Tugas yang Diminta:
Tuliskan kembali tanpa perubahan bagian teks tentang pembangunan PKS PT MASG di bawah ini, dari "Justin menjelaskan sebagai" sampai "lingkungan yang hebat.".

== Teks yang Ditampilkan ==

Justin menjelaskan sebagai gambaran memanasnya situasi di lokasi sekitar perusahaan PT MASG terdapat banyak pemukiman warga yang belum siap menghadapi kehadiran pabrik industri pengolahan buah sawit yang rentan menimbulkan gangguan lingkungan. Menurutnya, pembangunan PKS PT MASG itu belum memenuhi kriteria perizinan yang ditetapkan oleh Pemerintah guna tidak terjadinya kerusakan lingkungan yang hebat.

"Kami sudah berupaya untuk ini bahkan surat somasi dilayangkan ke perusahaan tidak digubris,” kata Justin yang pihaknya yakin perusahaan itu belum mengantongi dokumen perizinan yang lengkap, lalu bagaimana soal dukungan ketersediaan kebun sawit yang menjadi salah satu syarat?

“Kami juga telah mempertanyakan kelengkapan perizinan pembangunan PKS PT MASG sebenarnya kami kecewa atas sikap perusahaan itu yang terkesan arogan dan tidak mengindahkan surat somasi yang dilayangkan. Ini untuk kebaikan bersama, tapi mengapa perusahaan tidak menanggapinya," jelas Justin.

“Bukan satu kali, surat somasi yang kita layangkan tapi sudah kali kedua. Atas hal itu, kami bertekat untuk menggugat pihak PT MASG ke KIP (Komisi Informasi Publik) di Pekanbaru," tegas Justin.

===
== Informasi yang Diberikan ==

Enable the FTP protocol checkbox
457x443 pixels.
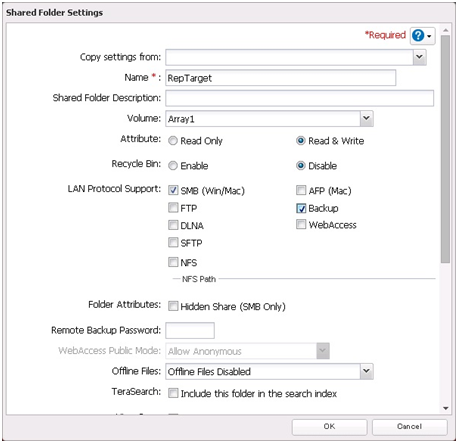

===

Jawaban Latihan:
Justin menjelaskan sebagai gambaran memanasnya situasi di lokasi sekitar perusahaan PT MASG terdapat banyak pemukiman warga yang belum siap menghadapi kehadiran pabrik industri pengolahan buah sawit yang rentan menimbulkan gangguan lingkungan. Menurutnya, pembangunan PKS PT MASG itu belum memenuhi kriteria perizinan yang ditetapkan oleh Pemerintah guna tidak terjadinya kerusakan lingkungan yang hebat.